Francie lives with her mother and younger brother, Prez, in rural Alabama, where all three work and wait. Francie's father is trying to get settled in Chicago so he can move his family up North.
Unfortunately, he's made promises he hasn't kept, and Francie painfully learns that her dreams of starting junior high school in an integrated urban classroom will go unfulfilled. Amid the day-to-day grind of working odd jobs for wealthy white folks on the other side of town, Francie becomes involved in helping a framed young black man to escape arrest -- a brave gesture, but one that puts the entire black community in danger. In this vivid portrait of a girl in the pre--Civil Rights era South, first-time novelist Karen English completes Francie's world using lively vernacular and a wide array of flesh-and-blood characters.

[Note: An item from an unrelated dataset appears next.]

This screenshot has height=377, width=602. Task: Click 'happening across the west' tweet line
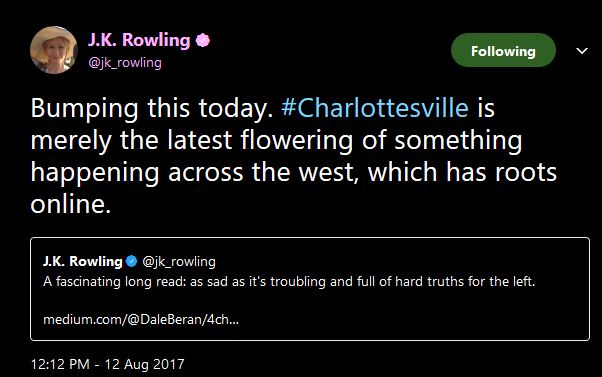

Francie is a 2000 Coretta Scott King Author Honor Book.
Karen English has written several picture books and Strawberry Moon, her second novel. She lives in Richmond, California.
Karen English is the author of many children’s books, including Speak to Me (And I Will Listen between the Lines), which was a School Library Journal Best Book of 2004. She lives in Richmond, California.
I did something to that cat, I admit it. But that cat did something to me first.
All year we've been washing clothes every weekend at Miss Beach's Boarding House for Colored — Mama and I. All year that cat's had something against me.
Saturday morning, we went there to wash the linens. I could see Miss Beach sitting on her porch glider as we came up the hill toward her large white three-story house. She had that cat on her lap. Treasure. He'd scratched me four times already
There he sat with his fat orange caterpillar tail swishing slowly back and forth as if he was fanning flies, his mouth stretching in a wide yawn so that I could see all the way down his pink little throat, past that pink spade tongue and mouth full of tiny razor teeth. Miss Beach nodded at us, then rose and let him spill from her lap.
"Hurry and round up the linens, Francie," she said, squinting at the sky. "I feel a storm coming up."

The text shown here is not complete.